現在の状態だけを伝えても、その状態を受けて誰が何をするのかが分からなければ、仕事は進まないからです。
「確認済み」は、誰の行動を意味するのか
自社では「確認済み」を、協力会社が作業を開始してよい合図として使っているとします。しかし相手は、自社から正式な着手依頼が別に届くと考えているかもしれません。同じ言葉を見ても、次の行動の解釈が違います。
「手配中」「準備完了」「納品待ち」といった状態も、主語がなければ曖昧です。自社が準備しているのか、相手の準備を待っているのか。何が終われば次へ進むのか。期限はいつか。担当者同士の経験で補っている間は動きますが、担当者が替わると止まります。
社外連携で必要なのは、状態の共有だけでなく、仕事の受け渡しを明確にすることです。
次の行動には、四つの情報が必要である
相手が迷わず動くために、少なくとも次の行動、実行する役割、期限、開始条件を一体で伝えます。
- 次の行動:指定様式の見積書を提出する
- 実行する役割:協力会社の案件担当者
- 期限:8月20日17時
- 開始条件:仕様書の第3版を確認済みであること
完了したと判断する証拠も決めておくと、さらに明確になります。ファイルがアップロードされた、受領番号が発行された、担当者が検収を記録した、といった事実です。
文章で毎回説明するのではなく、案件の状態が変わったときに、該当する次の行動を仕組みから表示します。条件が変われば、案内も同じ原本から変わるようにします。
通知は、仕事そのものではない
メールで「更新がありました」と通知しても、本文やリンク先で次の行動が分からなければ、相手は問い合わせます。反対に通知が多すぎると、重要な依頼が埋もれます。

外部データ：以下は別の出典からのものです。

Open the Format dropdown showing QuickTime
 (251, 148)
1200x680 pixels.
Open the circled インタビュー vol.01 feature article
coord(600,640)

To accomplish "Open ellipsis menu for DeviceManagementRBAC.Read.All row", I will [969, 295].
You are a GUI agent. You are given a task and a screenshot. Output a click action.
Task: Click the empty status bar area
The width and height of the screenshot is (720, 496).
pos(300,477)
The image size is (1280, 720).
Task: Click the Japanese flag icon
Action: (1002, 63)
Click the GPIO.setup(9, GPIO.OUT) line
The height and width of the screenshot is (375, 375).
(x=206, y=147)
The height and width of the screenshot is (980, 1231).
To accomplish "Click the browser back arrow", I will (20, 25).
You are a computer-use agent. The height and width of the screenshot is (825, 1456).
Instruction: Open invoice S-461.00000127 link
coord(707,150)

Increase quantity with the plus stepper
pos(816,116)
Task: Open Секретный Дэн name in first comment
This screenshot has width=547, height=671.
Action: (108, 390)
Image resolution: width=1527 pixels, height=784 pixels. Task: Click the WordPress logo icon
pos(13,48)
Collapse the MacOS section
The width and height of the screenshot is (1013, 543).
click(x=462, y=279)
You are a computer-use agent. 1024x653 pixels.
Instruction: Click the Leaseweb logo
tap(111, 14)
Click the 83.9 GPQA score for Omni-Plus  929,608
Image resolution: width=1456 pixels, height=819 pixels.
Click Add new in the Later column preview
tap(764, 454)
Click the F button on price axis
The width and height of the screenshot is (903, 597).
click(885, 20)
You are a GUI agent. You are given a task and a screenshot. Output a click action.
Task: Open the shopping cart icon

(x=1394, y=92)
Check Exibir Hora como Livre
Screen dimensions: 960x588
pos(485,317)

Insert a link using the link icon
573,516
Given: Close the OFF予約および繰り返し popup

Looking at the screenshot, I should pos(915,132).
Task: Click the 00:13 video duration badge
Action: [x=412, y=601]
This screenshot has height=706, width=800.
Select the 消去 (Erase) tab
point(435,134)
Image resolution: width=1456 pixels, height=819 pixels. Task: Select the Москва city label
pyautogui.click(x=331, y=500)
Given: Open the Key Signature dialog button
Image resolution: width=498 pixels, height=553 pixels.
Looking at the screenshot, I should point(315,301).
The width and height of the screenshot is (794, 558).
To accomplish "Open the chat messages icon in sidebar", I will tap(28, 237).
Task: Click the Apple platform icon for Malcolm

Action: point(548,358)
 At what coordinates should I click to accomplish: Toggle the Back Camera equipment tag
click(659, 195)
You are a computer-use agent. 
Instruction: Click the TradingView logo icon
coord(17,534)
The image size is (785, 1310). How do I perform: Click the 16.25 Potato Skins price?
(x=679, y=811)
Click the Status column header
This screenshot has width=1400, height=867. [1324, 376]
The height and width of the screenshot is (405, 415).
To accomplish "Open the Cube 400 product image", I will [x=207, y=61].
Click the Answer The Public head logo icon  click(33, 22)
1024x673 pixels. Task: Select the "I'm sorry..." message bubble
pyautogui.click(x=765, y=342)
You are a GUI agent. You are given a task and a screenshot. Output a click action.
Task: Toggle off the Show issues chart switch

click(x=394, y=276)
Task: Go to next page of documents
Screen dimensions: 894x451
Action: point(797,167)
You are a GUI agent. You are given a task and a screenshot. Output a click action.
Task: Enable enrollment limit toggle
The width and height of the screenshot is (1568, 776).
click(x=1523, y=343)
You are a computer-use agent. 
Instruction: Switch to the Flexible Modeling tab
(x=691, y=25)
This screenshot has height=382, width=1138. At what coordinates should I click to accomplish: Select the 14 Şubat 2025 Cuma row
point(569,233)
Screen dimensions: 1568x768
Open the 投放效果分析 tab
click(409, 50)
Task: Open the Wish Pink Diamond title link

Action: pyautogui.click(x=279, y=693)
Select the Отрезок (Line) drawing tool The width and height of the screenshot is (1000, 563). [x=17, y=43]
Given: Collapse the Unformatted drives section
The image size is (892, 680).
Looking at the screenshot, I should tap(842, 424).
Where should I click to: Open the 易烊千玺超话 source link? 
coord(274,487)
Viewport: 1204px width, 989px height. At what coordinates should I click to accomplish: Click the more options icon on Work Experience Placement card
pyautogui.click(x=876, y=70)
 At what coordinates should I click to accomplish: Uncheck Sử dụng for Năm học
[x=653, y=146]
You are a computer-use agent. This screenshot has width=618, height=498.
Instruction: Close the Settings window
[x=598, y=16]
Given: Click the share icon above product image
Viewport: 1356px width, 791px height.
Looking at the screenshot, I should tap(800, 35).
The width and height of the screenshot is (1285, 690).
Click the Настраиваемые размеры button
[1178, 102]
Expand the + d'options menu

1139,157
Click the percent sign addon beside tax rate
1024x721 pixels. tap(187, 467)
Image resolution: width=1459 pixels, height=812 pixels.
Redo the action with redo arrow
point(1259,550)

通知は、相手に新しい仕事が発生した、期限が近づいた、条件が変わったなど、行動に影響する出来事に絞ります。通知を開くと、自分が担当する未完了の行動と期限を確認でき、完了を記録できるようにします。
担当者個人のメールアドレスだけに依存せず、相手企業の役割に仕事を割り当てる考え方も重要です。担当変更があっても、権限を引き継げば未完了の仕事が新しい担当者に見えます。
双方が同じ仕事の流れを見る
自社と協力会社が別々の進捗表を持つと、どちらかが転記しなければ一致しません。自社が依頼を登録すると相手の作業一覧に現れ、相手が完了を記録すると自社の確認作業が始まる。双方の行動を一つの流れとしてつなぎます。
もちろん、内部の原価や評価、他社の情報まで見せる必要はありません。自社には内部状態を、協力会社には共有状態と自分の行動だけを表示します。「事実の原本は一つ、見える範囲は役割ごと」が安全な連携の基本です。
この仕組みがあれば、担当者は通常案件の受け渡しをメールで追いかけず、納期変更や品質上の懸念など、相談が必要な例外へ時間を使えます。
繰り返し止まる受け渡しを一つ選ぶ
まず、協力会社との間で「言ったつもり」「待っていた」が起きやすい場面を一つ選びます。見積依頼、発注、資料提出、作業開始、検収など、繰り返し発生するものが向いています。
その受け渡しについて、開始させる出来事、次に動く役割、必要な情報、期限、完了条件、例外時の連絡先を一枚にします。実際の数案件で試し、確認の電話、期限超過、差し戻しがどう変わるかを見ます。
協力会社が次に何をすべきか分かることは、相手のためだけではありません。自社も、誰の行動をいつまで待つのか、止まったときにどこへ働きかけるのかが分かります。状態を知らせるだけでなく、次の行動まで渡す。そこまで設計して初めて、社外との仕事は人の記憶から仕組みへ移ります。